■ Problem details:
Look below for the line that contains "628x1083 pixels. At", then copy it and each following line exactly, through and including the line that contains "The width and height of the screenshot is (400, 455).".

(Stored items)
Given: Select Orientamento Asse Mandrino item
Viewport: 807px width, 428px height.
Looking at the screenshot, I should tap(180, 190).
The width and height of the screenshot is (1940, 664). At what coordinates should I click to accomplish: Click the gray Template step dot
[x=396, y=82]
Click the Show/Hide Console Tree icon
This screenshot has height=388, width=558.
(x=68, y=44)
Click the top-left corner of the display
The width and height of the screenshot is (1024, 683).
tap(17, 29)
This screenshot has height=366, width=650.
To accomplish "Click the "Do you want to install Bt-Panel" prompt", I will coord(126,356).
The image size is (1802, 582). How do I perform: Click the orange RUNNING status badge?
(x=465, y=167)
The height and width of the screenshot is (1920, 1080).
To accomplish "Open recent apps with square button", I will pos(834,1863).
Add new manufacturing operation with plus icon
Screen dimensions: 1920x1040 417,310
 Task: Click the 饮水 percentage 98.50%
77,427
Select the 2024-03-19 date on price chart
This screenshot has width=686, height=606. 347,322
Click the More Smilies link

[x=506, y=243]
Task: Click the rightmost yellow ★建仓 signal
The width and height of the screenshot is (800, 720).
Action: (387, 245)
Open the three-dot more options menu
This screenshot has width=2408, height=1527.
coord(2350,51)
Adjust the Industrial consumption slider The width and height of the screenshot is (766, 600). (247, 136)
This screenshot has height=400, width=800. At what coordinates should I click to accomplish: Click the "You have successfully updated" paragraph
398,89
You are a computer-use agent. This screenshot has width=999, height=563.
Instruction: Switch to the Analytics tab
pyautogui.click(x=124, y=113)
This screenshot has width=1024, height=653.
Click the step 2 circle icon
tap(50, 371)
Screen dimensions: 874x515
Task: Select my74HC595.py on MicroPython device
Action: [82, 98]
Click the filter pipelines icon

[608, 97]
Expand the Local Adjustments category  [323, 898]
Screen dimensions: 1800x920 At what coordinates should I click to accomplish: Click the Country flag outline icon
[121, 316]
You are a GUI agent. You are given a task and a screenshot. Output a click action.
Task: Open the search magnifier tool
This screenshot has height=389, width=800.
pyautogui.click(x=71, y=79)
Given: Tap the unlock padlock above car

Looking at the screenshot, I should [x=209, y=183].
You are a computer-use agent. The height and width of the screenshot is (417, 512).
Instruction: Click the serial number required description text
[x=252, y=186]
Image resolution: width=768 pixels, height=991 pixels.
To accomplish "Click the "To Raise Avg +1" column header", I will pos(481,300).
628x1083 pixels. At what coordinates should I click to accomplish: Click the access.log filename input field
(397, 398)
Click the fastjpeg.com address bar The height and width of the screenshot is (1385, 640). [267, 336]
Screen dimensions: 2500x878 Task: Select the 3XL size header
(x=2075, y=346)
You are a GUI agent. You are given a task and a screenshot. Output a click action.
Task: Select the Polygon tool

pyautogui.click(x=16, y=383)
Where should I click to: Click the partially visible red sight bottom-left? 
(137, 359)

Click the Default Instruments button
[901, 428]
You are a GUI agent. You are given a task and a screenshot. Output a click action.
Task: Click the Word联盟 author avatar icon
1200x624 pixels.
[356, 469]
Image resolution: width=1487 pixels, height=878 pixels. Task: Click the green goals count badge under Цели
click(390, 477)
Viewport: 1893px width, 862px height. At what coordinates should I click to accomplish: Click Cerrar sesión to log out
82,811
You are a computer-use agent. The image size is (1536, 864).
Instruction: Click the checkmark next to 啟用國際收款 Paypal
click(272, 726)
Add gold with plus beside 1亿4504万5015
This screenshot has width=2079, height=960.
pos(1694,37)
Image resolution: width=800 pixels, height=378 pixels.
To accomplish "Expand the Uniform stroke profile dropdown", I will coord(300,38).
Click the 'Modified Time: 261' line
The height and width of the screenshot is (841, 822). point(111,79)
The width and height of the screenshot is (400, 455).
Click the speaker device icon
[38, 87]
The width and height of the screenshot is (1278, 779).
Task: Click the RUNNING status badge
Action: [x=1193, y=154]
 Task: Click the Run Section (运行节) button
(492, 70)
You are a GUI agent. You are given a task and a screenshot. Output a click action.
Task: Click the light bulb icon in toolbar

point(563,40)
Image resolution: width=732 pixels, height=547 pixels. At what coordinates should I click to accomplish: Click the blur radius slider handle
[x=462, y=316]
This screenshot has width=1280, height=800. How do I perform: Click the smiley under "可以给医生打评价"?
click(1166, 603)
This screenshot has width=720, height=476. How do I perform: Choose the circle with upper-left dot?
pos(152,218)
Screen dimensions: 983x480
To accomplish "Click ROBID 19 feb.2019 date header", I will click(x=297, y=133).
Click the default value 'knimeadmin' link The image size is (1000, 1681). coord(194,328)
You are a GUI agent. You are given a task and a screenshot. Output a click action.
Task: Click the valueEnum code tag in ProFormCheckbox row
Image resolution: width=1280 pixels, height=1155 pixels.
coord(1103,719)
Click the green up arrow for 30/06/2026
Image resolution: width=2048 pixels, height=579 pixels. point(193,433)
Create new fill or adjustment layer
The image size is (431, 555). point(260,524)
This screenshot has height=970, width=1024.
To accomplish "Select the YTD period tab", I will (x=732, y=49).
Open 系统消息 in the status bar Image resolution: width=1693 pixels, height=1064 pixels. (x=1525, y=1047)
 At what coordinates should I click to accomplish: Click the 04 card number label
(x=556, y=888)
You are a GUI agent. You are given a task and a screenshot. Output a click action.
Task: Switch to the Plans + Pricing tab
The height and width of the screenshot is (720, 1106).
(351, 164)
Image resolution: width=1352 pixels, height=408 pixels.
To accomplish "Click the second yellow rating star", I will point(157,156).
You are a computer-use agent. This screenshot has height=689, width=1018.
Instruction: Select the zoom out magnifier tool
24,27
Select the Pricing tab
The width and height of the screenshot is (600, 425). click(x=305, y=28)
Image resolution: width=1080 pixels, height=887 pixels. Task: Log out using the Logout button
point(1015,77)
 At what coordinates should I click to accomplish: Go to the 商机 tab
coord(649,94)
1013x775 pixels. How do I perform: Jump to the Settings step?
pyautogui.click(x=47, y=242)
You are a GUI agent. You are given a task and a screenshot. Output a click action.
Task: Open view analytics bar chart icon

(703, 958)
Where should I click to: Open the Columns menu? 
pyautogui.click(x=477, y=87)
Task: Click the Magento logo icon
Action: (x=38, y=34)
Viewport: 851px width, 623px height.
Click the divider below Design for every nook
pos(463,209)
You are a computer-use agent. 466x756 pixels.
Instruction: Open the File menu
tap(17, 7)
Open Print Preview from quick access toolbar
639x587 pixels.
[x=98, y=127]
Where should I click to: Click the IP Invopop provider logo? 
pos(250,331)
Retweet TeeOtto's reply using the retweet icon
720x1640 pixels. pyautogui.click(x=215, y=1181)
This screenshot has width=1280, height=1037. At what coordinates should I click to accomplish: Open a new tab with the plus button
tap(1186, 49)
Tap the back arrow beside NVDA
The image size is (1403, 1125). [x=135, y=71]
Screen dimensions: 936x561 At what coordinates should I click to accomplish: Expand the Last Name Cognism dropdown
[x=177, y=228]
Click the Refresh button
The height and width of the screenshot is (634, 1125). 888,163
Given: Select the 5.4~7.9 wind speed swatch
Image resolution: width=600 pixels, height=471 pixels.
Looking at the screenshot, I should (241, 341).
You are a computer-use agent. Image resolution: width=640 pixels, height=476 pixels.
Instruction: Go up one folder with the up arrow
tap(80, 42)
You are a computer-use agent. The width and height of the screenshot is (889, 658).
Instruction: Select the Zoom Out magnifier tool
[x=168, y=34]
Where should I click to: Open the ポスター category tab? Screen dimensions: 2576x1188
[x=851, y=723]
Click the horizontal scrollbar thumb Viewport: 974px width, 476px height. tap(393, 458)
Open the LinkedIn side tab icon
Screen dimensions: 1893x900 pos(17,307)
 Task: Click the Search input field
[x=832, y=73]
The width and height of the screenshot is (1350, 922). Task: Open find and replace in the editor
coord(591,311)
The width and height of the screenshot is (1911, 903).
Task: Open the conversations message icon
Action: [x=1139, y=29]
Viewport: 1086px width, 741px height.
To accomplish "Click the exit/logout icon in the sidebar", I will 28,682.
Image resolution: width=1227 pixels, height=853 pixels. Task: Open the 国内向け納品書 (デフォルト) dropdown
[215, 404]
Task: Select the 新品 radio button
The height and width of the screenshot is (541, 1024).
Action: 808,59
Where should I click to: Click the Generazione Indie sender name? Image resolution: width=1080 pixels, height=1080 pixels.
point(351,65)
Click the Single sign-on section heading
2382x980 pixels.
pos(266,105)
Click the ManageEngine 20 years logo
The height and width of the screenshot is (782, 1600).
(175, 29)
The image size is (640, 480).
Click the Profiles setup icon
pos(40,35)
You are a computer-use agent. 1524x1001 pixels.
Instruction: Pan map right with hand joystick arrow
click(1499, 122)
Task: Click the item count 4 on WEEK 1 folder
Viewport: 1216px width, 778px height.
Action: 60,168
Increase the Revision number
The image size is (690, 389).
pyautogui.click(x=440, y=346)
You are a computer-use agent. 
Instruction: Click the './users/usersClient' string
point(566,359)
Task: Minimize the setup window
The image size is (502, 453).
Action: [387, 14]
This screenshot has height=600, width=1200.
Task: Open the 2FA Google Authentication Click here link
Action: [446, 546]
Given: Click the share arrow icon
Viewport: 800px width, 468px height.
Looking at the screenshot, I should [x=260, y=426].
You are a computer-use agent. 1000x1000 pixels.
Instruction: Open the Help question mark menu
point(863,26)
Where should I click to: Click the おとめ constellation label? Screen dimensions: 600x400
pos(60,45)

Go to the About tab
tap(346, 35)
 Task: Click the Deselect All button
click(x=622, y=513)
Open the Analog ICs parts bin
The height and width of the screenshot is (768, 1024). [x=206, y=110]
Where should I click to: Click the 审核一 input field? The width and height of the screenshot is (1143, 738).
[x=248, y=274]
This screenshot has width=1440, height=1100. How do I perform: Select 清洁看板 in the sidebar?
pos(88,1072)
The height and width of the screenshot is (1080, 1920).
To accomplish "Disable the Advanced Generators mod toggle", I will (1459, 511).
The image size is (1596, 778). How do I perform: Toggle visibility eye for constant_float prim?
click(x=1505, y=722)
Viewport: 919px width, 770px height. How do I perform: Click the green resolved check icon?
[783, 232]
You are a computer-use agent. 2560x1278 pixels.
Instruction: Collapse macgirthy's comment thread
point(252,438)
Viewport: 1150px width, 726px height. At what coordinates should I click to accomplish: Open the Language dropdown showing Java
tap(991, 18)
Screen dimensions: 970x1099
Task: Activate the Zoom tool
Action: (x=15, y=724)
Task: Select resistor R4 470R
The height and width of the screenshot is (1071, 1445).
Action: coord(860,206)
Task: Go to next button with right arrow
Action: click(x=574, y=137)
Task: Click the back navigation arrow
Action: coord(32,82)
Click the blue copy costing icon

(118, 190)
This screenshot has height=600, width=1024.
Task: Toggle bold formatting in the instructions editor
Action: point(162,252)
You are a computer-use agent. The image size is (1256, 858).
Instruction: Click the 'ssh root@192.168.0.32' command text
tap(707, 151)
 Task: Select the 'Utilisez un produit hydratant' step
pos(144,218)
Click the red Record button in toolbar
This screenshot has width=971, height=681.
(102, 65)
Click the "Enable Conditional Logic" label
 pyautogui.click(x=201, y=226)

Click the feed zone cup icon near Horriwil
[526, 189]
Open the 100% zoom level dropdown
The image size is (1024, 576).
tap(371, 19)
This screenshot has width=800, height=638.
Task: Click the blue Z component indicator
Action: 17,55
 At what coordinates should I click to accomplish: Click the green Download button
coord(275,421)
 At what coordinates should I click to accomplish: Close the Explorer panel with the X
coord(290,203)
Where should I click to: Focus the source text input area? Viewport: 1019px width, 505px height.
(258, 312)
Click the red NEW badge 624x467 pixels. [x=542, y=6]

■ Solved problem:
628x1083 pixels. At what coordinates should I click to accomplish: Click the access.log filename input field
(397, 398)
Click the fastjpeg.com address bar The height and width of the screenshot is (1385, 640). [267, 336]
Screen dimensions: 2500x878 Task: Select the 3XL size header
(x=2075, y=346)
You are a GUI agent. You are given a task and a screenshot. Output a click action.
Task: Select the Polygon tool

pyautogui.click(x=16, y=383)
Where should I click to: Click the partially visible red sight bottom-left? 
(137, 359)

Click the Default Instruments button
[901, 428]
You are a GUI agent. You are given a task and a screenshot. Output a click action.
Task: Click the Word联盟 author avatar icon
1200x624 pixels.
[356, 469]
Image resolution: width=1487 pixels, height=878 pixels. Task: Click the green goals count badge under Цели
click(390, 477)
Viewport: 1893px width, 862px height. At what coordinates should I click to accomplish: Click Cerrar sesión to log out
82,811
You are a computer-use agent. The image size is (1536, 864).
Instruction: Click the checkmark next to 啟用國際收款 Paypal
click(272, 726)
Add gold with plus beside 1亿4504万5015
This screenshot has width=2079, height=960.
pos(1694,37)
Image resolution: width=800 pixels, height=378 pixels.
To accomplish "Expand the Uniform stroke profile dropdown", I will coord(300,38).
Click the 'Modified Time: 261' line
The height and width of the screenshot is (841, 822). point(111,79)
The width and height of the screenshot is (400, 455).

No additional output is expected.